[Data for this task — start]
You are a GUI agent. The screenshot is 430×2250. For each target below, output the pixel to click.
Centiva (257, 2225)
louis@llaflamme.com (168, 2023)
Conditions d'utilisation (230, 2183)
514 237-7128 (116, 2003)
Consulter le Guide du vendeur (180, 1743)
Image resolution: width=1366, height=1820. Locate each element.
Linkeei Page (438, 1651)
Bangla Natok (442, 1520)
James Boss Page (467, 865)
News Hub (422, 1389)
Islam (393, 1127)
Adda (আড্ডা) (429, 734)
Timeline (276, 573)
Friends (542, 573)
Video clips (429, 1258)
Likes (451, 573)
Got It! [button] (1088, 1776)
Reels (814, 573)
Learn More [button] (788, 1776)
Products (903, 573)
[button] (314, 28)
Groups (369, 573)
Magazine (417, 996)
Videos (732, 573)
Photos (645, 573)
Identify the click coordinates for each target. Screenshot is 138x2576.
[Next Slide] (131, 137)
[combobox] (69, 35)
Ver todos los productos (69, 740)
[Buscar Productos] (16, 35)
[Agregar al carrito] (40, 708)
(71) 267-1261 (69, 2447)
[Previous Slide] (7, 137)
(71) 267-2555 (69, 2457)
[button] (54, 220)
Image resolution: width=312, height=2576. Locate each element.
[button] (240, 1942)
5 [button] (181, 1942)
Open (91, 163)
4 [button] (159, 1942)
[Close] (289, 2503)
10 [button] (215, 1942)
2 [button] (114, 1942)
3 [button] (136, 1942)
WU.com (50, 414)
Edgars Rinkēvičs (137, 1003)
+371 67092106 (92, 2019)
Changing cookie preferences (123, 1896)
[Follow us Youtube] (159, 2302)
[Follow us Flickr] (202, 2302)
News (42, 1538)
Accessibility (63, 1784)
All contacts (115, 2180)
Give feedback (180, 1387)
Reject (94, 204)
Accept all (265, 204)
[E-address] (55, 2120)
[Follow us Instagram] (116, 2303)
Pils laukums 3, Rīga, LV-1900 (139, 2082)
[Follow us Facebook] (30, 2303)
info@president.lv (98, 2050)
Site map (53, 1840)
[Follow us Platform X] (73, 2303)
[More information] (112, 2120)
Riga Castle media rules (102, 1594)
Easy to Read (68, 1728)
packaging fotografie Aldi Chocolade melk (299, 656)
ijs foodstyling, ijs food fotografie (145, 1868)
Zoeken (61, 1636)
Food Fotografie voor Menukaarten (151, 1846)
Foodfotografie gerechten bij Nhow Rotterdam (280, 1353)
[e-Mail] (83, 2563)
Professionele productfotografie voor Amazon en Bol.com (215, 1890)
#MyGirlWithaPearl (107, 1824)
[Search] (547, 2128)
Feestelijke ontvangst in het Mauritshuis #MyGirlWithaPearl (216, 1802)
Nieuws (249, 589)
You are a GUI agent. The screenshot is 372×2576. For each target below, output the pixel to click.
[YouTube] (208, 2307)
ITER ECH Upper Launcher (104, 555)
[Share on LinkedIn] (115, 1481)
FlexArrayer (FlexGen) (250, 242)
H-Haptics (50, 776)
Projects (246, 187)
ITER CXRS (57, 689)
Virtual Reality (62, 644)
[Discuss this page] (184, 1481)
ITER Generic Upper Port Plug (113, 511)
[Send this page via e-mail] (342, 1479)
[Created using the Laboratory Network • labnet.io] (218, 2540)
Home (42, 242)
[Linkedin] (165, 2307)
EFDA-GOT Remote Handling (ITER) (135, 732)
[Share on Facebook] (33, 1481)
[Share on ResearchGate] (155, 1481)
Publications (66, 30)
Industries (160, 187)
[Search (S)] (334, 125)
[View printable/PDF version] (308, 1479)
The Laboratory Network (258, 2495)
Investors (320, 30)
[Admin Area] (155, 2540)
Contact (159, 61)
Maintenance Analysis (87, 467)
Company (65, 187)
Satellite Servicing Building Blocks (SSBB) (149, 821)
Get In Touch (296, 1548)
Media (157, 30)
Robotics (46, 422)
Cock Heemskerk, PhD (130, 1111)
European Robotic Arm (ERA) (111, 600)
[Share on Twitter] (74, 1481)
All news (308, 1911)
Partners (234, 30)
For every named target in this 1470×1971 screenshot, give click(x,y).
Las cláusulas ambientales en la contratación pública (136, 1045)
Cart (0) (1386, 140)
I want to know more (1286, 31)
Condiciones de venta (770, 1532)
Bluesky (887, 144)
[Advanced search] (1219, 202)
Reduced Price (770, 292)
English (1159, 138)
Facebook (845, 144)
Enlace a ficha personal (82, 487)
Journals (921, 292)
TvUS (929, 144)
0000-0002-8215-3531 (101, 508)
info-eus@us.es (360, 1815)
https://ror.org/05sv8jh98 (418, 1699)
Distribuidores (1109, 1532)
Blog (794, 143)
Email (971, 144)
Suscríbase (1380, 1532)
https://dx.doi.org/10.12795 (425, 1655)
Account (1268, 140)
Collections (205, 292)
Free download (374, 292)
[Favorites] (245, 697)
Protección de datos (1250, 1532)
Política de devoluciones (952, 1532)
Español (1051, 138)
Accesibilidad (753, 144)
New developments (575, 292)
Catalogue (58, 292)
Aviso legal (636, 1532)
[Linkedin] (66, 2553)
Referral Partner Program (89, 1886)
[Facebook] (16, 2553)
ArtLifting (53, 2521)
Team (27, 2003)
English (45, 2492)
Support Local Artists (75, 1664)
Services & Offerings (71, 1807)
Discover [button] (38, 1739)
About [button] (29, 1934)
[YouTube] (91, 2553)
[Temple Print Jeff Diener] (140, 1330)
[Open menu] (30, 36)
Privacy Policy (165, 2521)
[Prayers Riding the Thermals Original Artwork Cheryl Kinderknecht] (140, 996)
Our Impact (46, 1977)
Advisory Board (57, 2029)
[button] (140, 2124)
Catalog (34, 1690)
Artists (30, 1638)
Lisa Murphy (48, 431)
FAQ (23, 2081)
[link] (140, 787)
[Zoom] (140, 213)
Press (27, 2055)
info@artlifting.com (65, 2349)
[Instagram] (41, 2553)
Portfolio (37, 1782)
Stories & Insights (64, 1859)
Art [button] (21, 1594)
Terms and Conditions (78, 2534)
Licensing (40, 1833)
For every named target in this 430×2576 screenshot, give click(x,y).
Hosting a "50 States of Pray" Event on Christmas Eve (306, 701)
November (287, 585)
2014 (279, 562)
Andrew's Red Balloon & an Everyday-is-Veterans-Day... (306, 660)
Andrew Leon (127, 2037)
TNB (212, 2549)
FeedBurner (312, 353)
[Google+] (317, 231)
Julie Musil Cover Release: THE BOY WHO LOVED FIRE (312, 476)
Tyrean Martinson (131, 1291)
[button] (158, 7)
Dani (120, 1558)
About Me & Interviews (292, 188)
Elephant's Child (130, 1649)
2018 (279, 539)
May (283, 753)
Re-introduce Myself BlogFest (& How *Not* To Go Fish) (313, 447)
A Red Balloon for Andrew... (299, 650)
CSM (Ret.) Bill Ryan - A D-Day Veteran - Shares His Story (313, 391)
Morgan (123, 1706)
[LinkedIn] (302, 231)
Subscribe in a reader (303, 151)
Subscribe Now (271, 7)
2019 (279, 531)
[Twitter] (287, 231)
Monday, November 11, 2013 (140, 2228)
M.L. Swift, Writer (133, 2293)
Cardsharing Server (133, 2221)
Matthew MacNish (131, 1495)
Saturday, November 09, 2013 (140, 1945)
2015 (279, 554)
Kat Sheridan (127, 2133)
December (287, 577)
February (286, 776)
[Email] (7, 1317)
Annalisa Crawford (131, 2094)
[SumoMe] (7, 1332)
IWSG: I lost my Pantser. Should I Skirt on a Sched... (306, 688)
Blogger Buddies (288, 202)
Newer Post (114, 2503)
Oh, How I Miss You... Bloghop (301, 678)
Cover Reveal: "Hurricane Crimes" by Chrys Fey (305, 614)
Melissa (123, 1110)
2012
[Data for this task — finish]
#### [Exercise instructions]
Copy every line of the listing where the word "MyGirlWithaPearl" appears.

#### [Written reply]
#MyGirlWithaPearl (107, 1824)
Feestelijke ontvangst in het Mauritshuis #MyGirlWithaPearl (216, 1802)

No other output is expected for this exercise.